Kenyan charged with Killing S.Korean sailor

February 19, 2011 12:00 am

, MOMBASA, Kenya, Feb 19 – A Kenyan woman accused of murdering a South Korean sailor only three days after he returned to Mombasa after four months of captivity in the Indian Ocean will remain in police custody for the next two weeks.

Mombasa High Court judge Jackton Ojwang on Friday ordered that Beatrice Auma Oguta be held at the Central Police Station for the next 14 days to enable investigating officers complete their work.

Ms Auma, 28, was arrested on Thursday at a Mombasa hotel, where she had allegedly spent the night with Kim Yong-Hyun, the chief engineer of the 241-ton Keummi 305.
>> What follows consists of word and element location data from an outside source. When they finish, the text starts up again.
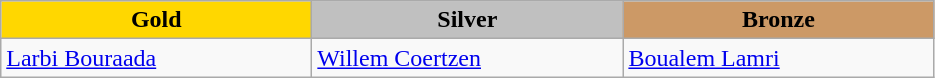
Silver [468, 20]
Bronze [778, 20]
Gold [156, 20]
Boualem Lamri [778, 58]
Larbi Bouraada [156, 58]
Willem Coertzen [468, 58]
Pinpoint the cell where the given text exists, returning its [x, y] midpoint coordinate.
State Counsel Alexander Muteti filed a notice of motion which he urged the court to certify as urgent, saying the matter had elicited a lot of interest considering the deceased was a foreigner who had just been set free after an ordeal with pirates.

The late Korean sailor had just arrived in the coastal city after his release by Somali pirates alongside 39 Kenyan crew members captured last October.

A security guard at the hotel heard Mr Kim falling to the ground from his fourth-floor room, officials said.

The guard was quoted as saying that Kim was with the woman at the time and he heard them quarreling before Mr Kim\’s plunge.

The accused clad in a torn t-shirt and black jeans, sat composed at the dock and briefly engaged with some lawyers.

Kim, 68, was one of 43 crew members — two Koreans, two Chinese and the 39 Kenyans — freed on February 9, four months after their fishing trawler was hijacked in Kenyan waters.

The boat arrived Tuesday in the Kenyan port of Mombasa under escort by a Finnish warship.

Its captain Kim Dae-Geun, 54, has described his months in captivity as "hell", saying he feared constantly for his life because his captors continually threatened the crew with loaded guns.

The chief engineer had dinner Wednesday with the captain, who noticed nothing unusual about his companion, the ministry said.

Yonhap news agency, quoting an unidentified official, said the engineer had been pondering whether to return to South Korea after the captain asked him to continue working in Kenya.

The reasons for the trawler\’s release are unclear. But sources have said the pirates may have seen little hope of ransom since the boat\’s owner had gone bankrupt, and could have found it difficult to feed the crew.